The words of Lloyd's chairman Lord Levene, a man with a plan, who resolutely wants to change the face of the market. Brokers running around Leadenhall Market with arms full of paper: "Pathetic", he says.

Lord Levene has inherited the expansive plans set out by the previous incumbent, the late Sax Riley, and this year will be crucial for their implementation.

Why? Because in April 2004, Lloyd's will post record profits, detailing the full extent of the hard market during 2002 and 2003. It will be testament to the work of Lloyd's executive board, in particular chief executive Nick Prettejohn and ex-finance director Andrew Moss, and the franchise performance board forcing the market to improve its underwriting discipline to attain bottom line profitability.

Prettejohn has become the champion of the Lloyd's market reforms and in this year's supplement explains his vision for the coming years (page 9). He is aware that the cycle may turn quickly, which could lead to criticisms from the franchisees. But driving down the burgeoning £500m in claims costs the market incurs, through the claims strategy review and the far-reaching Kinnect project, will make Lloyd's an attractive proposition to foreign investors.

So can new investors be tempted by a 314-year-old institution, perceived to be stuck in its ways?

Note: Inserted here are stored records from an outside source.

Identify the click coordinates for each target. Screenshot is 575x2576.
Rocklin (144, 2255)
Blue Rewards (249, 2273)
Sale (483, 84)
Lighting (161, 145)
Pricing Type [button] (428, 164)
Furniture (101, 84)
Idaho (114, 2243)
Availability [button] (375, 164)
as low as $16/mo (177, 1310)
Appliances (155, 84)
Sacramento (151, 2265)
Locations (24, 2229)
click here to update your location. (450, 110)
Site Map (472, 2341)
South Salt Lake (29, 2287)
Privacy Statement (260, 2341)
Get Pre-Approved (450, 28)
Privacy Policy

Chief executive of investment bank Noble Group, Ben Thompson, believes that investors are nervous because they are worried the heights of the hard market will inevitably slump to the depths of a severe soft cycle with its suffocating losses (page 11).

This has left many capital providers sitting on the fence waiting to see if the market reforms can succeed in controlling the premium cycle.

Lord Levene is adamant that the days when underwriters shrugged their bare shoulders after losing their shirts, comfortable in the herd mentality that everyone was in the same boat, are definitely over.